Megalencephaly is a condition in which an infant or child develops an unusually heavy and large brain for their age and gender. The condition is often present at birth but may develop over time. The condition can occur alone without any symptoms or in conjunction with a wide range of other birth defects or neurological problems.
Definition & Facts
The Office of Rare Disorders division of the National Institutes of Health classifies megalencephaly as a rare disease. This means that the condition affects less than 200,000 people in the United States. The average adult brain weighs between 2.87 and 3.09 pounds. The brain of an individual with megalencephaly typically weighs more than 3.53 pounds and can even reach twice the normal size. Megalencephaly is classified according to three broad categories:
- Primary megalencephaly, also known as benign familial megalencephaly.
- Secondary megalencephaly, which is the direct result of another disorder.
- Hemimegalencephaly, also known as unilateral megalencephaly, in which only half of the brain is enlarged. This form of megalencephaly is associated with the most severe symptoms and disability.
Megalencephaly is sometimes confused with macrocephaly, in which the head is enlarged but not necessarily abnormal. Macrocephaly refers to an enlarged head resulting from any cause, including a skeletal anomaly or excess fluid (hydrocephalus). Megalencephaly, on the other hand, involves an enlarged head as well as a “heavy” brain suggesting abnormal brain structure and function.
The National Institute of Neurological Disorders and Stroke and other divisions of the National Institutes of Health are currently conducting research into megalencephaly. Additional research efforts are also underway at various institutions around the country in the hopes of better understanding the complex processes of brain development. The information gleaned from these studies may one day lead to the development of ways to prevent cephalic disorders, including megalencephaly.
Symptoms & Complaints
In some cases, megalencephaly can cause the facial features to have an abnormal shape or size. Severe cases of megalencephaly are often associated with cognitive impairment, seizures, and other neurological symptoms. This is especially common in cases of hemimegalencephaly. Neurological symptoms of megalencephaly include:
- Lack of gross motor skills, which can make it difficult for the individual to hold their head upright, stand, sit, or otherwise change positions.
- Lack of muscle tone.
- Delayed speech development.
- Dysfunction of the spinal cord, which can lead to paralysis and an inability to control movements.
- Body asymmetry.
- Vision problems.
The exact prevalence of megalencephaly is unknown since asymptomatic cases may go unreported; however, it is believed that the condition is three to four times more likely to affect males than females. The condition may also affect up to 30 percent of individuals with macrocephaly.
Megalencephaly is believed to be linked to a defect in the way in which the brain controls nerve cell production, also called neuron proliferation. During normal development, the process in which cells divide to form new cells is well regulated so that the appropriate number of cells is produced in the right place at the right time. In individuals with megalencephaly, these cells over-produce during the development process or as a result of another disorder.

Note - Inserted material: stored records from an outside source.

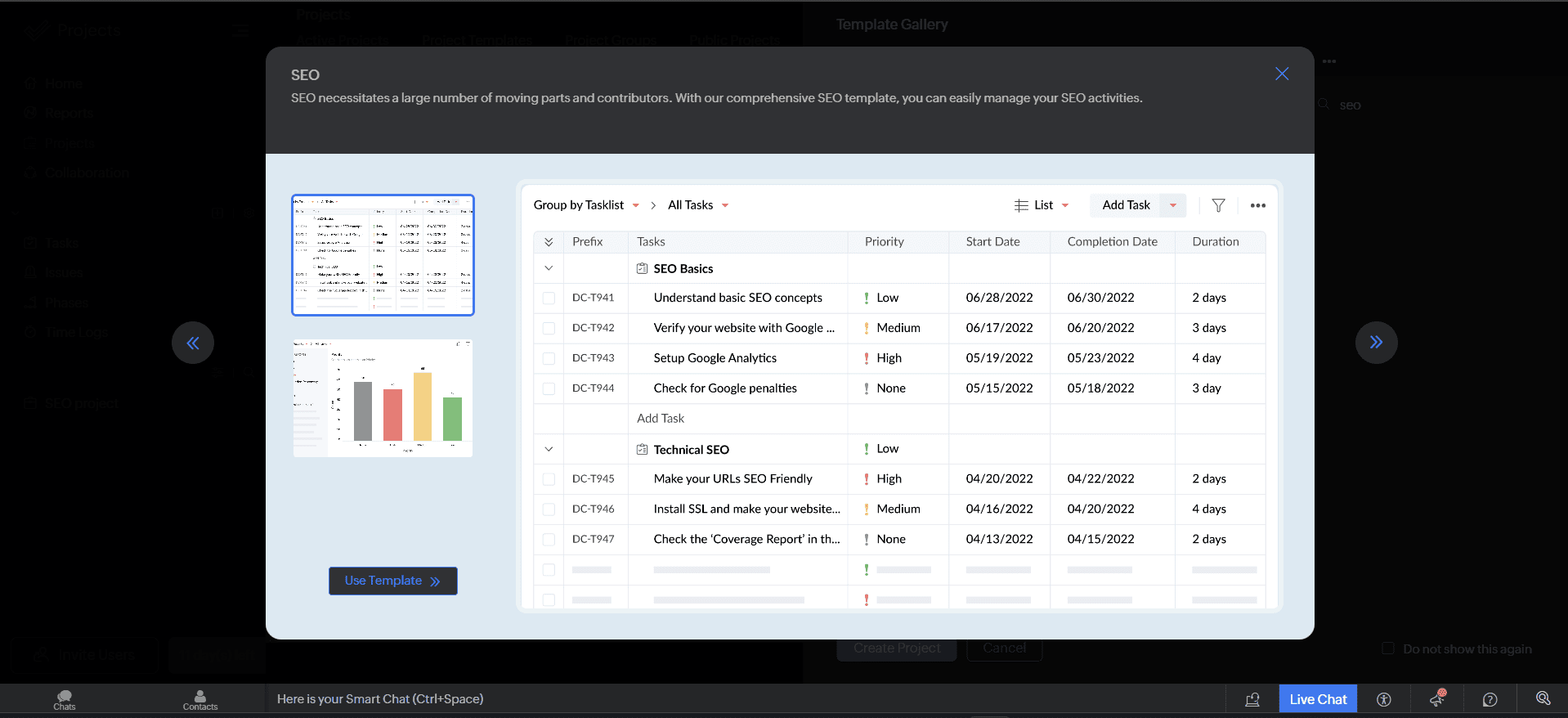1568x718 pixels.
Task: Click the previous template double-arrow button
Action: (193, 343)
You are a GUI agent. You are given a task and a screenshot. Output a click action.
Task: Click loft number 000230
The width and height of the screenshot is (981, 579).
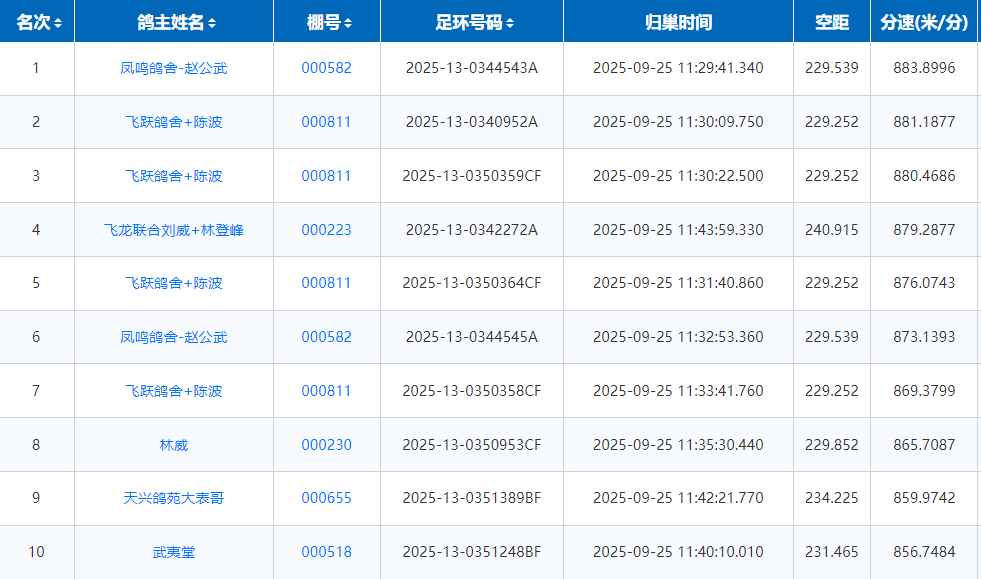326,445
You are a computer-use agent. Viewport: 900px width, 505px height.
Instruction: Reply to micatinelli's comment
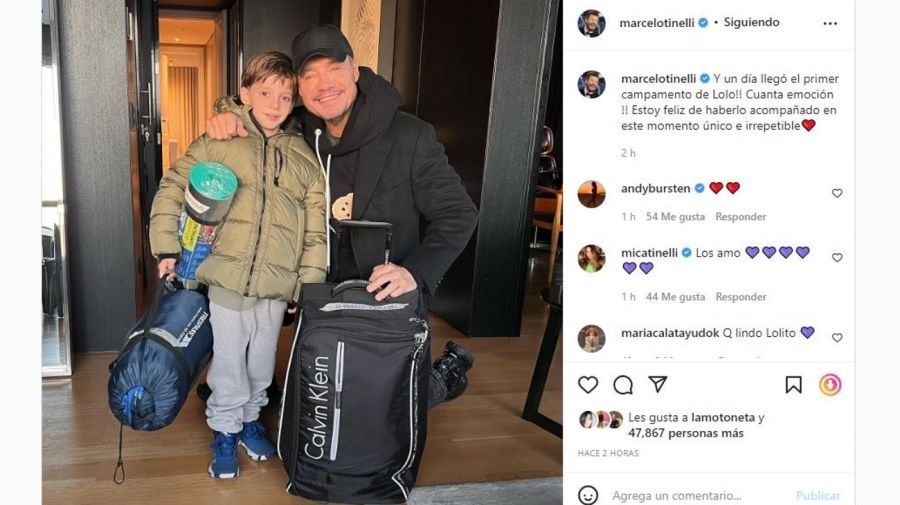(740, 297)
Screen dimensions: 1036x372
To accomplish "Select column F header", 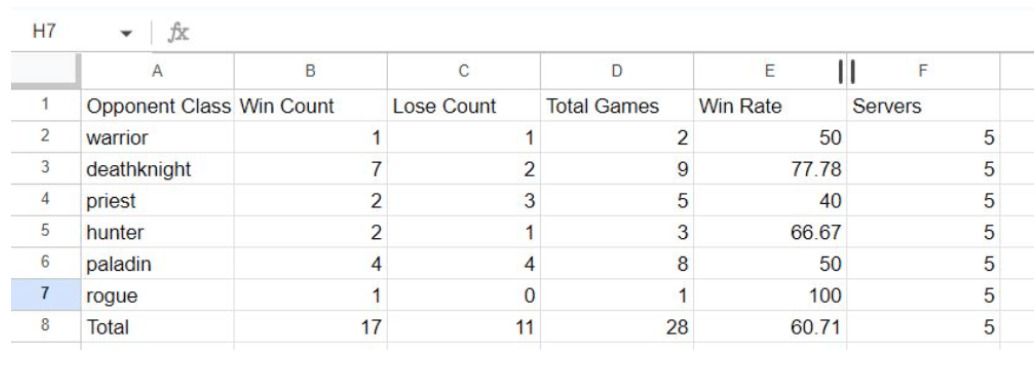I will [x=924, y=71].
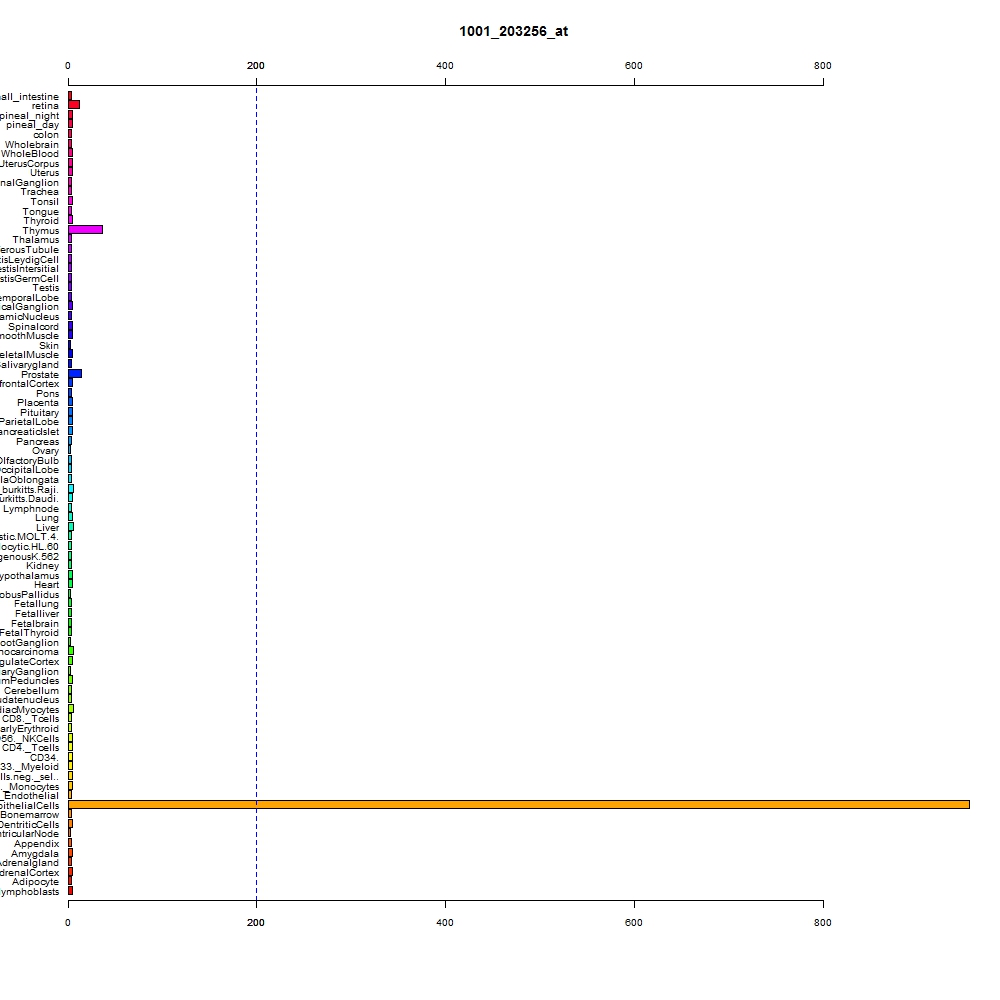This screenshot has height=1000, width=1000.
Task: Click the chart title 1001_203256_at
Action: click(x=513, y=31)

A buildup of metabolic byproducts and disorders affecting the cerebrospinal fluid may also cause megalencephaly. In some cases, the condition is idiopathic and cannot be linked to a specific causative factor.
Diagnosis & Tests
The diagnosis of megalencephaly typically starts with a physical examination that includes measuring the circumference of the head. A detailed family history and head measurements of immediate family members can be beneficial in identifying cases of benign familial megalencephaly.
Magnetic resonance imaging (MRI) scans and computed tomography (CT) scans may be used to get detailed pictures of the brain so that the doctor can get a better idea of the size and appearance of the various brain structures. Medical ultrasounds and MRIs allow for a growing number of megalencephaly cases to be diagnosed prenatally.
Developmental and neurological examinations may be required if there is evidence of cognitive or physical developmental delays or neurological problems. Laboratory tests may be used to help identify the underlying cause of the condition, including genetic and chromosomal disorders.
Treatment & Therapy
There is currently no treatment or cure for megalencephaly. Treatments are largely aimed at controlling or minimizing associated symptoms and vary depending on the underlying cause of the condition. For example, anti-epileptic medications may be prescribed to minimize and control seizures.
Unfortunately, these medications are often ineffective in patients with hemimegalencephaly. These patients often require surgery to bring their seizures under control. This involves either an anatomical or functional hemispherectomy. In an anatomical hemispherectomy, the affected side of the brain is surgically removed. In a functional hemispherectomy, the affected portion of the brain is disconnected from the other brain structures. In most cases, the remaining part of the brain will gradually assume the functions normally performed by affected side.
Speech therapy, occupational therapy, and physical therapy may be useful in managing the physical and neurological effects of the condition. Children with cognitive deficits related to megalencephaly may require special education classes.
Prevention & Prophylaxis
The long-term prognosis and overall quality of life for someone with megalencephaly depend on the severity of the symptoms. In some instances, the symptoms are so mild that they have little impact on daily life. For other patients, especially those with hemimegalencephaly, the cognitive impairment, seizures, and paralysis are so severe that they dramatically limit daily functioning.